### Extracted records

* * *

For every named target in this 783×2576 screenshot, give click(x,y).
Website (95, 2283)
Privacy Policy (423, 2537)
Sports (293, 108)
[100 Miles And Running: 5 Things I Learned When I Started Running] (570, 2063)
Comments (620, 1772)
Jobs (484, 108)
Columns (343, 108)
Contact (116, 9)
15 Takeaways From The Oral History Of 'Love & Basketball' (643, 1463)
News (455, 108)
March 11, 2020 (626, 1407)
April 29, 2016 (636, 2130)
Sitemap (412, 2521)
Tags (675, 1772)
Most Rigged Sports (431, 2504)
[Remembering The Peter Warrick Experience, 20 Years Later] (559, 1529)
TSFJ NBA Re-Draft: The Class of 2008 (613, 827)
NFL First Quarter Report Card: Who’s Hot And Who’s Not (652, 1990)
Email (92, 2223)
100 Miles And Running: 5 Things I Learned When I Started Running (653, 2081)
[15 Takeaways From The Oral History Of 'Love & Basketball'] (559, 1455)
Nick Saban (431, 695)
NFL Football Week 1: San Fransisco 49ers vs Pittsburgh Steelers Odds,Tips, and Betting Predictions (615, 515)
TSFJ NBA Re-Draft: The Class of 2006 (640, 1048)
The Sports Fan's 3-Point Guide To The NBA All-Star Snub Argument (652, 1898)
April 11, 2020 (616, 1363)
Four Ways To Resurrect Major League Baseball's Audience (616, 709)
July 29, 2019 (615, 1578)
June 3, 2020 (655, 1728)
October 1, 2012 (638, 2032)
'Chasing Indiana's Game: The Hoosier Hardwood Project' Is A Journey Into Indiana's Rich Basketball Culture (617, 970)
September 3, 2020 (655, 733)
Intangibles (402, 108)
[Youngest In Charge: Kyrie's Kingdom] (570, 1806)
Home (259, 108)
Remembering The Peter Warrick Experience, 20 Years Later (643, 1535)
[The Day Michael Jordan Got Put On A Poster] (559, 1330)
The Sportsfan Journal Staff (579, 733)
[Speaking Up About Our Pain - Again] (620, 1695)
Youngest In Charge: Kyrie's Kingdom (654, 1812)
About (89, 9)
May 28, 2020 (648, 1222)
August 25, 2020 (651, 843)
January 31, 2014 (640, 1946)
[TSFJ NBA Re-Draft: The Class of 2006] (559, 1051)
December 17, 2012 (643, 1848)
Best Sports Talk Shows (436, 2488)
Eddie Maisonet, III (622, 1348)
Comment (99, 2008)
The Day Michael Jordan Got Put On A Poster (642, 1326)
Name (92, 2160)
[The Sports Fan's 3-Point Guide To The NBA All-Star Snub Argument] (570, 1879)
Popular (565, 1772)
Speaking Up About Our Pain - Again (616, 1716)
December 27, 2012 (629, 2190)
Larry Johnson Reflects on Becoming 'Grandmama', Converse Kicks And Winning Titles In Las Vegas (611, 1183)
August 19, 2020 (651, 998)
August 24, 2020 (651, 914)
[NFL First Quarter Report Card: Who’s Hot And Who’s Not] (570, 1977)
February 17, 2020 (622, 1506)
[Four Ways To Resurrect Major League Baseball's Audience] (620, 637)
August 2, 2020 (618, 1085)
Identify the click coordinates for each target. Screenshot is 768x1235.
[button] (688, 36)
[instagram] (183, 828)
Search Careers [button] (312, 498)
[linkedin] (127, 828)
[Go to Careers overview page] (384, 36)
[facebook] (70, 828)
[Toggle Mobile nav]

* * *

### Assignment
Only the lines from the one bearing "Name (92, 2160)" to the end of the material belong in the answer; set them down verbatim.

### Response box
Name (92, 2160)
[The Sports Fan's 3-Point Guide To The NBA All-Star Snub Argument] (570, 1879)
Popular (565, 1772)
Speaking Up About Our Pain - Again (616, 1716)
December 27, 2012 (629, 2190)
Larry Johnson Reflects on Becoming 'Grandmama', Converse Kicks And Winning Titles In Las Vegas (611, 1183)
August 19, 2020 (651, 998)
August 24, 2020 (651, 914)
[NFL First Quarter Report Card: Who’s Hot And Who’s Not] (570, 1977)
February 17, 2020 (622, 1506)
[Four Ways To Resurrect Major League Baseball's Audience] (620, 637)
August 2, 2020 (618, 1085)
Identify the click coordinates for each target. Screenshot is 768x1235.
[button] (688, 36)
[instagram] (183, 828)
Search Careers [button] (312, 498)
[linkedin] (127, 828)
[Go to Careers overview page] (384, 36)
[facebook] (70, 828)
[Toggle Mobile nav]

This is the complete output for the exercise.